Uma Noite Irreversível | 4 de Outubro de 2025
Café-Concerto RUM by Mavy | Braga
A quarta edição d` Uma Noite Irreversível, numa coprodução com gig.ROCKS! e o apoio da ESRádio, revelou-se um espaço de resistência e expressão autêntica. No Mavy, a noite foi de continuidade, mas também de mutação, uma energia diferente, mais observadora.

Não se esgotou desta vez, e talvez por isso se tenha vivido melhor cada actuação. O público encontrava o seu lugar e a música ocupava o espaço sem pressa, como quem fala apenas quando tem algo de relevante a dizer.

O chão foi o palco, público e artistas os intérpretes que se moviam entre si.

The Ema Thomas abriu o ritual, não em DJ set, mas em formato de performance viva, inovadora, híbrida, talvez até perturbadora, que viajou em harmonia entre colagens estéticas e presença física. Uma entrada feita de fragmentos que no final se entendiam como uma sequência. Uma abertura de noite que despertou mentes e lavrou o terreno para o que viria a seguir.

O Manipulador trouxe depois o seu laboratório de contradições, entre rock, eletrónica e improviso, em permanente choque. Sozinho, Manuel Molarinho construiu um set de corpo inteiro, com baixo, voz, loops e distorções. Um concerto em que o som parecia estar a ser moldado à vista, como se estivesse a reinventar a cada momento, a cada segundo. Uma dança entre precisão e o desiquilíbrio, entre o menear e a introspeção.

Para o terceiro acto surgem os Putan Club, um duo que é um manifesto. Um choque frontal entre máquina e carne. O chão do Mavy tornou-se um campo de batalha entre o som e os corpos, transformou o espaço numa instalação viva e compartilhada. Um concerto que foi uma tese sobre liberdade desconfortável. Provocador, necessário, urgente, deixando marcas que se vão prolongar no tempo.
A relação entre a Irreversível e os Putan Club é profunda, intrínseca. Partilhamos conceitos, formas de estar, paixões e emoções. E isso foi perceptível.
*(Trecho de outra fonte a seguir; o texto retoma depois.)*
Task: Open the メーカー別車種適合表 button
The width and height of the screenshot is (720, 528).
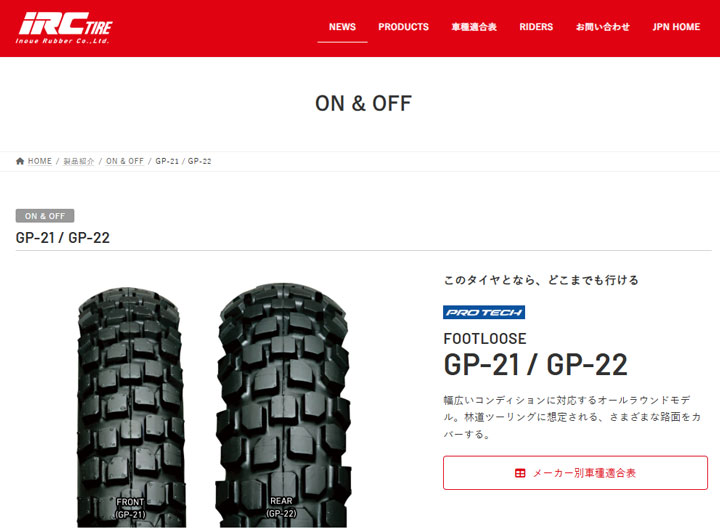Action: coord(575,473)
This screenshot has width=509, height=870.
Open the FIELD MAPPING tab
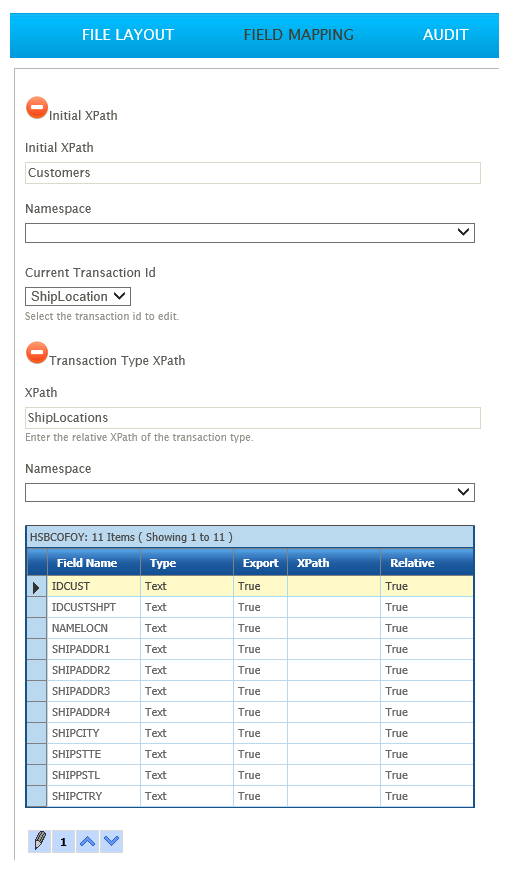(299, 35)
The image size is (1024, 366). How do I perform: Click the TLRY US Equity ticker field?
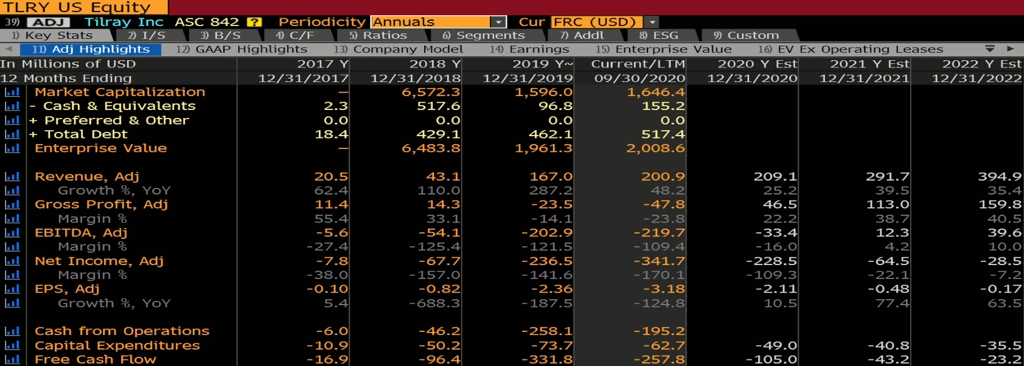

Esta “Plataforma independente de divulgação artística e cultural” não se constrói de hipocrisias. Temos, sem dúvida, os nossos favoritos, temos coisas que gostamos mais e coisas das quais não gostamos. Não fazemos favores, nem procuramos a validação geral. Talvez fosse mais fácil e simples se não demonstrássemos isso, mas seriamos apenas mais uma reprodução cobarde com necessidade de validação.
O afterburning ficou entregue a Arritmia, que manteve os corpos em movimento, desfazendo alguns aqui e ali, prolongando animadamente e sem escrúpulos o transe das três actuações anteriores.

Durante toda a 4ª edição, tivemos a presença da Dukkha Suspension Team. A equipa criava uma camada extra de energia com a sua arte visceral, uma ponte entre os actos com carácter de instalação, por vezes complementando ou até a expandindo o que se passava no chão, despertando curiosidade e tornando a experiência coletiva mais intensa.

Foi uma noite menos cheia, mas igualmente irreversível. Talvez mais lúcida. Uma celebração sem disfarce, onde o essencial não foi a densidade. Onde cada gesto, cada olhar, cada abraço, cada beijo e cada batida, vão permanecer na memória colectiva e certamente na individual de muitos.
Em jeito de conclusão reflexiva, o que fica é a sensação de que “Uma Noite Irreversível” é mais do que um ciclo ou uma celebração, é uma dinâmica de resistência cultural. Um corpo coletivo que insiste em existir.